### EXERCISE AIM:
Rewrite every one of the rows that follow, substituting "interface agent" for "GUI agent" wherever it occurs and leaving all other text unchanged.

### DATA:
--- start ---
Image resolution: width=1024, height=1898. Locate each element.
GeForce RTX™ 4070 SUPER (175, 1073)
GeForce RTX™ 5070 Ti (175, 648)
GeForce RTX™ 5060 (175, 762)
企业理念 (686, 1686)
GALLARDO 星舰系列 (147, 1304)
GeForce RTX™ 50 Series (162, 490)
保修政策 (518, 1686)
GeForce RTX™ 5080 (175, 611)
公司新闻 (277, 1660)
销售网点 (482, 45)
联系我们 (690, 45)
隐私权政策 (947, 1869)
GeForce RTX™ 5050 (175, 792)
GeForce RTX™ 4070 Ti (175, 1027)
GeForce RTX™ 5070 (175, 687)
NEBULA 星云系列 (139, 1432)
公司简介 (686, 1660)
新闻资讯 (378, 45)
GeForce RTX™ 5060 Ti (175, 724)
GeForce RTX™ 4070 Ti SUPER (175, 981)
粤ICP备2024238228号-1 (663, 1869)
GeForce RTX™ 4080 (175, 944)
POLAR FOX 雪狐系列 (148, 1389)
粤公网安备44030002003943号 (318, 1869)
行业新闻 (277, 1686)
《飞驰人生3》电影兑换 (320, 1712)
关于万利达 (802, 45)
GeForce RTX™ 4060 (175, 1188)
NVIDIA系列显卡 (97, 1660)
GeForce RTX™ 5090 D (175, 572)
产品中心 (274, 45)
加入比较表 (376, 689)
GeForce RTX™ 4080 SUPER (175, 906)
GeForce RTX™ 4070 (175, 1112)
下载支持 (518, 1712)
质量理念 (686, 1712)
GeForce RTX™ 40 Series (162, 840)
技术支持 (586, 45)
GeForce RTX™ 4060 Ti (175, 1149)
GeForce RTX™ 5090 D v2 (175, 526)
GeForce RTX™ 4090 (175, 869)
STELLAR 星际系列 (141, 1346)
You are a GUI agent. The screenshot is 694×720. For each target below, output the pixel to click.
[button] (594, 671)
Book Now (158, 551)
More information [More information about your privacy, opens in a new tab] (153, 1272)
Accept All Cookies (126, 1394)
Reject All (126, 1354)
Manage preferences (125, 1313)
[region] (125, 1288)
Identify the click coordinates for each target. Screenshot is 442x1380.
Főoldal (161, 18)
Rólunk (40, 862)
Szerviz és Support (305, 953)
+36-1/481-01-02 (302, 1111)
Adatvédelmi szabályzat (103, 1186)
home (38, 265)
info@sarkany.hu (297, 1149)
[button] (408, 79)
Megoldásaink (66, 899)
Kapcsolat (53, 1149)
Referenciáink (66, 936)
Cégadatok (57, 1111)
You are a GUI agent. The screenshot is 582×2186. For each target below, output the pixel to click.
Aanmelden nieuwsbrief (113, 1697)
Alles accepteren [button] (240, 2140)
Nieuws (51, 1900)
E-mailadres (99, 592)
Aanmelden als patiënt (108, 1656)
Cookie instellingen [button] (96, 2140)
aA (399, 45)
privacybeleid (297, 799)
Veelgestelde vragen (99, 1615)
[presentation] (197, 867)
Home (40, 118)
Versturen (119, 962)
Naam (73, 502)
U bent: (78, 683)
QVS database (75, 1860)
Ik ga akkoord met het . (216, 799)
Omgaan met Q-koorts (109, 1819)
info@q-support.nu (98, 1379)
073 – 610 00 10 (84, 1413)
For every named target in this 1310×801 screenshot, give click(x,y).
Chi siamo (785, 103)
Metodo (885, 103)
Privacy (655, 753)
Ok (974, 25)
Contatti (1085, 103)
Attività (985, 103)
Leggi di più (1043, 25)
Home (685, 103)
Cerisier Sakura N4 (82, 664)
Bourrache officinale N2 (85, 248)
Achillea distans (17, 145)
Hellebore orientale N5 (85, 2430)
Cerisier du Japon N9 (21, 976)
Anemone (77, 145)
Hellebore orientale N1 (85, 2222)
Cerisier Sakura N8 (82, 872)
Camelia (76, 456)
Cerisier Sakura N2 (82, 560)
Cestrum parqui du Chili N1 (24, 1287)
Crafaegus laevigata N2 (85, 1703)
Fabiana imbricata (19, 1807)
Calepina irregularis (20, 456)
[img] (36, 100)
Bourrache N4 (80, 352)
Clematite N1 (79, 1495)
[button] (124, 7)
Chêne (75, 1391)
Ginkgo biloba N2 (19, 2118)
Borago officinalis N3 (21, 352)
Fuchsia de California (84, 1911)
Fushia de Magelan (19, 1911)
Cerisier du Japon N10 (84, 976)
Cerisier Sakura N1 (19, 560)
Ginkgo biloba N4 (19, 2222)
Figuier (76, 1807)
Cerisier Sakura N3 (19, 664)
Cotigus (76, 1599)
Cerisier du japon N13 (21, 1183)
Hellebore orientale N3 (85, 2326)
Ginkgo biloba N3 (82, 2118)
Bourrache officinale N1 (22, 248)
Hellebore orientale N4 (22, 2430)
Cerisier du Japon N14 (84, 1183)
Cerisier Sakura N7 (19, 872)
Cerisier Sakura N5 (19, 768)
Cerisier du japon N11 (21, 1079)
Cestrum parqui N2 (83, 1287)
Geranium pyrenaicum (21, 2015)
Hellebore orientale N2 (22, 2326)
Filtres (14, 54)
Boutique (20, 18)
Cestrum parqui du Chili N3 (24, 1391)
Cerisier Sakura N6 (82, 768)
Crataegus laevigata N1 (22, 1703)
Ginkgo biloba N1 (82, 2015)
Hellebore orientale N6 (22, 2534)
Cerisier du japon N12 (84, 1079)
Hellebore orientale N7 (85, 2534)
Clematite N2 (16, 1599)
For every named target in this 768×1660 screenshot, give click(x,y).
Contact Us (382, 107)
--- end ---
### OUTPUT FOR THIS TASK:
Image resolution: width=1024, height=1898. Locate each element.
GeForce RTX™ 4070 SUPER (175, 1073)
GeForce RTX™ 5070 Ti (175, 648)
GeForce RTX™ 5060 (175, 762)
企业理念 (686, 1686)
GALLARDO 星舰系列 (147, 1304)
GeForce RTX™ 50 Series (162, 490)
保修政策 (518, 1686)
GeForce RTX™ 5080 (175, 611)
公司新闻 (277, 1660)
销售网点 (482, 45)
联系我们 (690, 45)
隐私权政策 (947, 1869)
GeForce RTX™ 5050 (175, 792)
GeForce RTX™ 4070 Ti (175, 1027)
GeForce RTX™ 5070 (175, 687)
NEBULA 星云系列 (139, 1432)
公司简介 (686, 1660)
新闻资讯 (378, 45)
GeForce RTX™ 5060 Ti (175, 724)
GeForce RTX™ 4070 Ti SUPER (175, 981)
粤ICP备2024238228号-1 (663, 1869)
GeForce RTX™ 4080 (175, 944)
POLAR FOX 雪狐系列 (148, 1389)
粤公网安备44030002003943号 (318, 1869)
行业新闻 (277, 1686)
《飞驰人生3》电影兑换 (320, 1712)
关于万利达 (802, 45)
GeForce RTX™ 4060 (175, 1188)
NVIDIA系列显卡 (97, 1660)
GeForce RTX™ 5090 D (175, 572)
产品中心 (274, 45)
加入比较表 (376, 689)
GeForce RTX™ 4080 SUPER (175, 906)
GeForce RTX™ 4070 (175, 1112)
下载支持 (518, 1712)
质量理念 (686, 1712)
GeForce RTX™ 40 Series (162, 840)
技术支持 (586, 45)
GeForce RTX™ 4060 Ti (175, 1149)
GeForce RTX™ 5090 D v2 (175, 526)
GeForce RTX™ 4090 (175, 869)
STELLAR 星际系列 (141, 1346)
You are a interface agent. The screenshot is 694×720. For each target below, output the pixel to click.
[button] (594, 671)
Book Now (158, 551)
More information [More information about your privacy, opens in a new tab] (153, 1272)
Accept All Cookies (126, 1394)
Reject All (126, 1354)
Manage preferences (125, 1313)
[region] (125, 1288)
Identify the click coordinates for each target. Screenshot is 442x1380.
Főoldal (161, 18)
Rólunk (40, 862)
Szerviz és Support (305, 953)
+36-1/481-01-02 (302, 1111)
Adatvédelmi szabályzat (103, 1186)
home (38, 265)
info@sarkany.hu (297, 1149)
[button] (408, 79)
Megoldásaink (66, 899)
Kapcsolat (53, 1149)
Referenciáink (66, 936)
Cégadatok (57, 1111)
You are a interface agent. The screenshot is 582×2186. For each target below, output the pixel to click.
Aanmelden nieuwsbrief (113, 1697)
Alles accepteren [button] (240, 2140)
Nieuws (51, 1900)
E-mailadres (99, 592)
Aanmelden als patiënt (108, 1656)
Cookie instellingen [button] (96, 2140)
aA (399, 45)
privacybeleid (297, 799)
Veelgestelde vragen (99, 1615)
[presentation] (197, 867)
Home (40, 118)
Versturen (119, 962)
Naam (73, 502)
U bent: (78, 683)
QVS database (75, 1860)
Ik ga akkoord met het . (216, 799)
Omgaan met Q-koorts (109, 1819)
info@q-support.nu (98, 1379)
073 – 610 00 10 (84, 1413)
For every named target in this 1310×801 screenshot, give click(x,y).
Chi siamo (785, 103)
Metodo (885, 103)
Privacy (655, 753)
Ok (974, 25)
Contatti (1085, 103)
Attività (985, 103)
Leggi di più (1043, 25)
Home (685, 103)
Cerisier Sakura N4 (82, 664)
Bourrache officinale N2 (85, 248)
Achillea distans (17, 145)
Hellebore orientale N5 (85, 2430)
Cerisier du Japon N9 (21, 976)
Anemone (77, 145)
Hellebore orientale N1 (85, 2222)
Cerisier Sakura N8 (82, 872)
Camelia (76, 456)
Cerisier Sakura N2 (82, 560)
Cestrum parqui du Chili N1 (24, 1287)
Crafaegus laevigata N2 (85, 1703)
Fabiana imbricata (19, 1807)
Calepina irregularis (20, 456)
[img] (36, 100)
Bourrache N4 (80, 352)
Clematite N1 (79, 1495)
[button] (124, 7)
Chêne (75, 1391)
Ginkgo biloba N2 (19, 2118)
Borago officinalis N3 (21, 352)
Fuchsia de California (84, 1911)
Fushia de Magelan (19, 1911)
Cerisier du Japon N10 (84, 976)
Cerisier Sakura N1 (19, 560)
Ginkgo biloba N4 (19, 2222)
Figuier (76, 1807)
Cerisier Sakura N3 (19, 664)
Cotigus (76, 1599)
Cerisier du japon N13 (21, 1183)
Hellebore orientale N3 (85, 2326)
Ginkgo biloba N3 (82, 2118)
Bourrache officinale N1 (22, 248)
Hellebore orientale N4 (22, 2430)
Cerisier du Japon N14 (84, 1183)
Cerisier Sakura N7 (19, 872)
Cerisier Sakura N5 (19, 768)
Cerisier du japon N11 (21, 1079)
Cestrum parqui N2 (83, 1287)
Geranium pyrenaicum (21, 2015)
Hellebore orientale N2 (22, 2326)
Filtres (14, 54)
Boutique (20, 18)
Cestrum parqui du Chili N3 (24, 1391)
Cerisier Sakura N6 (82, 768)
Crataegus laevigata N1 (22, 1703)
Ginkgo biloba N1 (82, 2015)
Hellebore orientale N6 (22, 2534)
Cerisier du japon N12 (84, 1079)
Hellebore orientale N7 (85, 2534)
Clematite N2 (16, 1599)
For every named target in this 768×1660 screenshot, give click(x,y).
Contact Us (382, 107)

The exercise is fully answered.